L'ancien Premier ministre Édouard Philippe semble se révéler comme un candidat sérieux pour le second tour de la prochaine élection présidentielle, face à un candidat du Rassemblement national en bonne position au premier tour, selon une enquête Elabe publiée ce samedi.
Réalisée pour BFMTV et La Tribune, cette enquête a exploré six scénarios différents pour le premier tour, et indique que M. Philippe pourrait obtenir entre 20,5 et 25,5% des intentions de vote.
Le leader d'Horizons obtiendrait son meilleur score face à Jordan Bardella du RN, qui recueille 38%, alors que la gauche se disperse entre Jean-Luc Mélenchon (12%), Marine Tondelier pour Les Écologistes (4,5%), Olivier Faure pour le PS (4,5%), et Fabien Roussel pour le PCF (4%), sans candidat des Républicains.

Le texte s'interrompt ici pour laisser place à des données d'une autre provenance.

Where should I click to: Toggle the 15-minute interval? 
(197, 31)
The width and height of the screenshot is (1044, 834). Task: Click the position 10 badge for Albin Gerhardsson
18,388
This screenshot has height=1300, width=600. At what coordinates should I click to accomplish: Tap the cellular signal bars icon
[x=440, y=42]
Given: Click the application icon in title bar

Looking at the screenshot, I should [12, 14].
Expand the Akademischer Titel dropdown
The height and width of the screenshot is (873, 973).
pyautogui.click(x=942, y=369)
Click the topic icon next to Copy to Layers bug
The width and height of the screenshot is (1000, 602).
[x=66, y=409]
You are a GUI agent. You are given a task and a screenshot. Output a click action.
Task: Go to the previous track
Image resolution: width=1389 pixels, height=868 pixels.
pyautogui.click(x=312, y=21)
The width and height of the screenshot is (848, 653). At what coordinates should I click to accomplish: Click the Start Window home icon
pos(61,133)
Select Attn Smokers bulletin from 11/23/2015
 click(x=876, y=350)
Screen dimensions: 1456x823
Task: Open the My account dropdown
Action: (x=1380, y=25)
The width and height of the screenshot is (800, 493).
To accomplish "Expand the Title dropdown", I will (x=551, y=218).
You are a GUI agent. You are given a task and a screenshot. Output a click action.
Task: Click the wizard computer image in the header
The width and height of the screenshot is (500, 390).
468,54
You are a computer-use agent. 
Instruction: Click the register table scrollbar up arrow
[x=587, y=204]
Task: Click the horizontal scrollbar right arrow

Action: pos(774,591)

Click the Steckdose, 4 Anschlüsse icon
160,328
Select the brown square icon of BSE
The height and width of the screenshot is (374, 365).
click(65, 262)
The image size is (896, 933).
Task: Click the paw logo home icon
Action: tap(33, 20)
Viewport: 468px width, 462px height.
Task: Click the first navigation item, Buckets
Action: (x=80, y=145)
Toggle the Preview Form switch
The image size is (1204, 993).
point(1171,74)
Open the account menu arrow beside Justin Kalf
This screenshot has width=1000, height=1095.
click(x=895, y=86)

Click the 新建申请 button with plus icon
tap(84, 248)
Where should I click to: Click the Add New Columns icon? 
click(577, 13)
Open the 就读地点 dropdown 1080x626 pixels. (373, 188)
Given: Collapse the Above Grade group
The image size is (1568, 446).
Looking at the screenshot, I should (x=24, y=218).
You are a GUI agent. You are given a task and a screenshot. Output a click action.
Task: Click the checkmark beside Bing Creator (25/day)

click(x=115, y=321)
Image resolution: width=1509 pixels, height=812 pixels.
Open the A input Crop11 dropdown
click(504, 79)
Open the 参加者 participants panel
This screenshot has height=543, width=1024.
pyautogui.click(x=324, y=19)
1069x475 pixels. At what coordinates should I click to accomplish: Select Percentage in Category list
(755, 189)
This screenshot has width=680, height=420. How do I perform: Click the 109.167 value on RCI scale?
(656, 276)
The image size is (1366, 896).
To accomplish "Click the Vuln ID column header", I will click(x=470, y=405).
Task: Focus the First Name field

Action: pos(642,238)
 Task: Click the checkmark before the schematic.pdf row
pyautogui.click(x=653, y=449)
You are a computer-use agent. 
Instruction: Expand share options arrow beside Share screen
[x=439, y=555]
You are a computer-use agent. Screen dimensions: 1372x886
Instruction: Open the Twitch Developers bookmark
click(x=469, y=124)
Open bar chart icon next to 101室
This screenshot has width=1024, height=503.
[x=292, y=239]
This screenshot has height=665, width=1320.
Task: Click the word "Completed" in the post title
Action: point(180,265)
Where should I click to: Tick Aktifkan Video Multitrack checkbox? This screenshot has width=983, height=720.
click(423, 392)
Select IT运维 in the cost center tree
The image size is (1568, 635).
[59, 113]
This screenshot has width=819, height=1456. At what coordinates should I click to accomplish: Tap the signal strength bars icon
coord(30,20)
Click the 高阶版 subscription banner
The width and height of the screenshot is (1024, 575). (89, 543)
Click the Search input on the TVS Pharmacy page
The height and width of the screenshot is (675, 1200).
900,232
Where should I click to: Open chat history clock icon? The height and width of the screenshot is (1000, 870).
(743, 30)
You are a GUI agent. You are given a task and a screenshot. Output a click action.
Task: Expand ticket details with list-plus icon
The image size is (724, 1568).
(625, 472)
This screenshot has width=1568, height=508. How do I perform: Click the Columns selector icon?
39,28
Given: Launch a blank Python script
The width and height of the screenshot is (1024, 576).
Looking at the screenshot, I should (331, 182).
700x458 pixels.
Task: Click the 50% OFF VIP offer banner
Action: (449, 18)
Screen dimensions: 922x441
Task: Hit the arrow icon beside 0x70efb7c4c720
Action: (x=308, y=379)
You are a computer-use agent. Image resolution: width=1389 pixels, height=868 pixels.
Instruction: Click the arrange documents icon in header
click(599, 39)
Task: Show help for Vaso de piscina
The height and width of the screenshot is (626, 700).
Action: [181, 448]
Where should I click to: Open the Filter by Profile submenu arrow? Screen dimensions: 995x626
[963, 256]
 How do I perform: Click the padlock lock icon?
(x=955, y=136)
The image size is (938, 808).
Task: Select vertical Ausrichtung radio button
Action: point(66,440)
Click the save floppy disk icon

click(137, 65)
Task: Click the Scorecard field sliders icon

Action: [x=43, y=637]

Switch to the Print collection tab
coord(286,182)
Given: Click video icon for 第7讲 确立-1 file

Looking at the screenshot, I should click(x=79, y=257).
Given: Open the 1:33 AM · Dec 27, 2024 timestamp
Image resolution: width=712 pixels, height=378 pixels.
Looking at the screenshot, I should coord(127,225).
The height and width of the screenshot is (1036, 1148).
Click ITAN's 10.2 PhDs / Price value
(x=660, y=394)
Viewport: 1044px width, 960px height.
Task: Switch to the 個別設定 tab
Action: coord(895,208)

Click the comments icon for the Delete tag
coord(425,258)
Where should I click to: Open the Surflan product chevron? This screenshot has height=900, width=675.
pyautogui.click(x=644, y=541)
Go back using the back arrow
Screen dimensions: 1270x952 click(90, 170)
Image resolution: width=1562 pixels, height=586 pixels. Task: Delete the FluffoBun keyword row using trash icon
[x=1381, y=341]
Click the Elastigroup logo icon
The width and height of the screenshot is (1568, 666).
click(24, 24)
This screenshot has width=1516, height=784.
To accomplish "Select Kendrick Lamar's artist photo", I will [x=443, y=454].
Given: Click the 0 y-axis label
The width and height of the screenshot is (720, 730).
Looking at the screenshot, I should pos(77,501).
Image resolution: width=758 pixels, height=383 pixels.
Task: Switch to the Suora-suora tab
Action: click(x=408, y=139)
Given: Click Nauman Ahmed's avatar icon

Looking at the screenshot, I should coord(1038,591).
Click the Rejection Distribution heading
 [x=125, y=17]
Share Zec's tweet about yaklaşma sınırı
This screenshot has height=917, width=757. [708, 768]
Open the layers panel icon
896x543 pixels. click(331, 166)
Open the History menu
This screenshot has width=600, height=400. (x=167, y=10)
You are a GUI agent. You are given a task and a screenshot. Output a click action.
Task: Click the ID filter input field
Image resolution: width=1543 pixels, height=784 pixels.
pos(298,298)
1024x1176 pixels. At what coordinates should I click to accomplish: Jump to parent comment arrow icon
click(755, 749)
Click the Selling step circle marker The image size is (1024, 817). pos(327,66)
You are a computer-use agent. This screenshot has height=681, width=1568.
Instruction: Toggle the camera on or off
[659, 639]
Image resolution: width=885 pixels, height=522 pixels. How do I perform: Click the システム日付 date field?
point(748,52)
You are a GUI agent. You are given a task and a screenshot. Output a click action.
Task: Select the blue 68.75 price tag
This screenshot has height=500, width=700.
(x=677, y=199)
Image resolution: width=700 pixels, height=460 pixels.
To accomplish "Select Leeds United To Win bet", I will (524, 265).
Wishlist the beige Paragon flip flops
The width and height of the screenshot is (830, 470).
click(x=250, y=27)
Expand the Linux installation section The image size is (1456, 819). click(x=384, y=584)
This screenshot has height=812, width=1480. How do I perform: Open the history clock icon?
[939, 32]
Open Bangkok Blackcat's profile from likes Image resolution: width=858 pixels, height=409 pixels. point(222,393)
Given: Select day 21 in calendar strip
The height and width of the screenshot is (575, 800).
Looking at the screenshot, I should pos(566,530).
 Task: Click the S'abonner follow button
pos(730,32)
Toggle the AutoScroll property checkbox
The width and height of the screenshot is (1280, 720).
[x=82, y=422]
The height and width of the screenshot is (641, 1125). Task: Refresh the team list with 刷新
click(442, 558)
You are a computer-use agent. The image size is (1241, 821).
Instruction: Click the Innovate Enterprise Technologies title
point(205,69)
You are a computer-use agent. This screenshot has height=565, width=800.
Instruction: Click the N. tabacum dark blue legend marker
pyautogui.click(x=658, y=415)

Récemment réélu maire du Havre, M. Philippe est crédité de 22% des voix dans un autre scénario avec Marine Le Pen (31,5%), Jean-Luc Mélenchon (11,5%), et l'ex-président socialiste François Hollande et Bruno Retailleau, chacun à 8,5%.
Dans une variante incluant Jordan Bardella (35%), Jean-Luc Mélenchon (10,5%), et Raphaël Glucksmann pour le PS (10,5%), il obtiendrait 20,5% des intentions de vote. Cela positionne M. Philippe comme la meilleure option pour le centre politique face à une élection présidentielle qui s’annonce serrée, tandis que d'autres figures comme Gabriel Attal et Gérald Darmanin stagne respectivement à 11,5% et 8%.
Il apparaît également comme le candidat le mieux placé pour battre le Rassemblement national au second tour, que ce soit face à Jordan Bardella (51,5% contre 48,5%) ou à Marine Le Pen (53% contre 47%). En revanche, d'autres candidats comme Jean-Luc Mélenchon se trouveraient en difficulté, prédisant une défaite significative face à Bardella (71,5% - 28,5%).
Ce sondage met en lumière également que Jordan Bardella pourrait surpasser Marine Le Pen dans plusieurs configurations, soulignant l'incertitude du soutien autour de celle-ci, surtout avec la décision judiciaire prévue pour le 7 juillet.
L'enquête, effectuée par téléphone entre le 25 et le 27 mars, intègre un échantillon de 1.504 individus, dont 1.422 inscrits sur les listes électorales, représentant des Français âgés de 18 ans et plus. La marge d'erreur oscille entre 1,4 et 3,1 points.